TEXT EXCERPT.
————————
Tutorial notebook for the `cmapBQ` package. `cmapBQ` allows for targeted retrieval of relevant gene expression data from the resources provided by The Broad Institute and LINCS Project


Documentation available on [Read The Docs](https://cmapbq.readthedocs.io)

Source code available on [Github](https://github.com/cmap/cmapBQ/)

## Setup

### Package installation

The cmapBQ package is available from `pip` and can be installed using the command below. Documentation is available on [Read The Docs](https://cmapbq.readthedocs.io/en/latest/)

In [None]:
!pip -q install --upgrade cmapBQ

### Standard Imports

In [None]:
import os
import pandas as pd
import numpy as np
import seaborn as sns
import requests

import matplotlib.pyplot as plt

#%load_ext google.colab.data_table #For Google Colab

### Credentials Setup and Package imports

Getting demo credentials from S3. To access BigQuery, a service account JSON credentials file must be obtained. Running the `cmap.config.setup_credentials(credentials_path)` function will point the toolkit to the credentials connected to your Google Account. 

More information about service accounts are available here: [Getting started with authentication](https://cloud.google.com/docs/authentication/getting-started)

In [None]:
""" Delete line if without Google Cloud credentials

import requests

# URL with credentials
url = ('https://s3.amazonaws.com/data.clue.io/api/bq_creds/BQ-demo-credentials.json')

response = requests.get(url)
credentials_filepath='/content/BQ-demo-credentials.json'

with open(credentials_filepath, 'w') as f:
  f.write(response.text)

"""

Pointing cmapBQ to credentials file

In [None]:
import cmapBQ.query as cmap_query
import cmapBQ.config as cmap_config

#credentials_filepath='/content/YOUR_JSON_KEY.json'
# Set up credentials
cmap_config.setup_credentials(credentials_filepath)
bq_client = cmap_config.get_bq_client()

# Metadata Overview

![](https://raw.githubusercontent.com/cmap/lincs-workshop-2020/main/assets/BQ_metadata_schema.jpg)

## BigQuery Table Information

### The data hosted on BigQuery is organized in the following tables

<div style="font-size: 10pt;line-height:18px;font-weight:normal">
    
**compoundinfo:** <br> Metadata for all unique compounds included in the data release. Each row contains information about a unique compound such as MoA, target, etc.
————————
ABOUT THIS TASK. Write the next part of the cmapBQ tutorial, picking up right after its last sentence. The items that come next have nothing to do with the cmapBQ tutorial.
————————
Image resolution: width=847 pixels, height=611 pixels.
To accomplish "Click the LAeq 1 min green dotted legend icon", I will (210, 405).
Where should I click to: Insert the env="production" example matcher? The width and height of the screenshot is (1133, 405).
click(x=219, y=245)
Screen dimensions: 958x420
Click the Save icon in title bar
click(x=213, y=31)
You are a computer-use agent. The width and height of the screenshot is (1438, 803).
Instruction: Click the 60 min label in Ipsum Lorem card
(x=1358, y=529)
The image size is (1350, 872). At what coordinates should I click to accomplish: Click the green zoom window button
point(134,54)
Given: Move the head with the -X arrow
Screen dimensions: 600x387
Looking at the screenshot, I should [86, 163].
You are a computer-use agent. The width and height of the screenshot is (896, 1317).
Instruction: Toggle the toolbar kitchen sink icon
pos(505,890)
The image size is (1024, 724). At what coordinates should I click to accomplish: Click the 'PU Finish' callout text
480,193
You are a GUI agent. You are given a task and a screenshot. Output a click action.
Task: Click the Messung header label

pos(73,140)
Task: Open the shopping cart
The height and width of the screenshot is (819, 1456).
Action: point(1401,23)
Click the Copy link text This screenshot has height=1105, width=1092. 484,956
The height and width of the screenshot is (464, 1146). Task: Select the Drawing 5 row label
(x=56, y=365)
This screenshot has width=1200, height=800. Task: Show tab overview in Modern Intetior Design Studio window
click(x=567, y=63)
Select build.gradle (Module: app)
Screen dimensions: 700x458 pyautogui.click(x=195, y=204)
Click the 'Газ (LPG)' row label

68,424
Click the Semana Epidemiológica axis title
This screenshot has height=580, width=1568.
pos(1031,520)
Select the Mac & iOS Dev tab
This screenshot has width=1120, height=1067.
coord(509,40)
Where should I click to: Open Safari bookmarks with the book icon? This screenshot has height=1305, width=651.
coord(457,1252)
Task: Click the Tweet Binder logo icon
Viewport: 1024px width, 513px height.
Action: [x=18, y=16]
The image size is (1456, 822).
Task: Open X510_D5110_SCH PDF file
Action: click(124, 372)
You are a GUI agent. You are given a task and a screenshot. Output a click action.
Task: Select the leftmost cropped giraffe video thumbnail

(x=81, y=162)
————————
RESULT OF THE TASK.
**instinfo:**  <br> Sample level metadata includes information for each replicate including experimental parameters such as timepoint and dose

**siginfo:**  <br> Signature (replicate collapsed) level 5 metadata. Includes experimental parameters such as timepoint and dose as well as metrics for bioactivity such as `tas` for [Transcriptional Activity Score](https://clue.io/connectopedia/signature_quality_metrics) and `cc_q75` for Replicate Correlation

**L1000 Level3:**  <br> Gene expression (GEX, Level 2) are normalized to invariant gene set curves and quantile normalized across each plate. Here, the data from each perturbagen treatment is referred to as a profile, experiment, or instance. Additional values for 11,350 additional genes not directly measured in the L10000 assay are inferred based on the normalized values for the 978 landmark genes.

    
**L1000 Level4:**  <br> Z-scores for each gene based on Level 3 with respect to the entire plate population. This comparison of profiles to their appropriate population control generates a list of differentially expressed genes.

**L1000 Level5:** <br> Replicate-collapsed z-score vectors based on Level 4. Replicate collapse generates one differential expression vector, which we term a signature. Connectivity analyses are performed on signatures.
    
**geneinfo:** <br> Metadata for gene_ids included in the data release. Each row contains mappings between gene_symbol, ensemble_id, gene_id as well as information about gene_type

**cellinfo:** <br> Metadata for cell lines included in the data release. Each row contains information such as cell_iname, ccle_name or cell_lineage

**genetic_pertinfo**: <br> Contains information related to genetic perturbagens such as type ['oe', 'sh', 'xpr'] and relevant gene_id, ensemble_id 


# Data Access

## Get Table Schema Information

In [None]:
cmap_query.list_tables()

In [None]:
cmap_query.get_table_info(bq_client, 'cmap-big-table.cmap_lincs_public_views.compoundinfo') 

In [None]:
config = cmap_config.get_default_config()
compoundinfo_table = config.tables.compoundinfo

QUERY = ( 'SELECT moa, ' 
'COUNT(DISTINCT(pert_id)) AS count ' 
'FROM `cmap-big-table.cmap_lincs_public_views.compoundinfo` ' 
'GROUP BY moa')

cmap_query.run_query(bq_client, QUERY).result().to_dataframe()

## Raw SQL Queries

`cmapBQ.query.list_tables()` function will display table adresses of default tables for usage in SQL queries

In [None]:
import cmapBQ.query as cmap_query

cmap_query.list_tables()

Raw SQL queries can be run on the public datasets as shown below. Syntax follows that of Google Biqquery, available here: https://cloud.google.com/bigquery/docs/reference/standard-sql/query-syntax

Runs BigQuery query job.

    cmapBQ.query.run_query(client, query)
  
    Parameters
            client – BigQuery client object
            query – Query to run as a string
    Returns
        QueryJob object



### Example SQL Query 

In [None]:
## This query may take up to a minute
query = "SELECT COUNT(DISTINCT(sig_id)) as num_level5_sigs FROM cmap-big-table.cmap_lincs_public_views.siginfo"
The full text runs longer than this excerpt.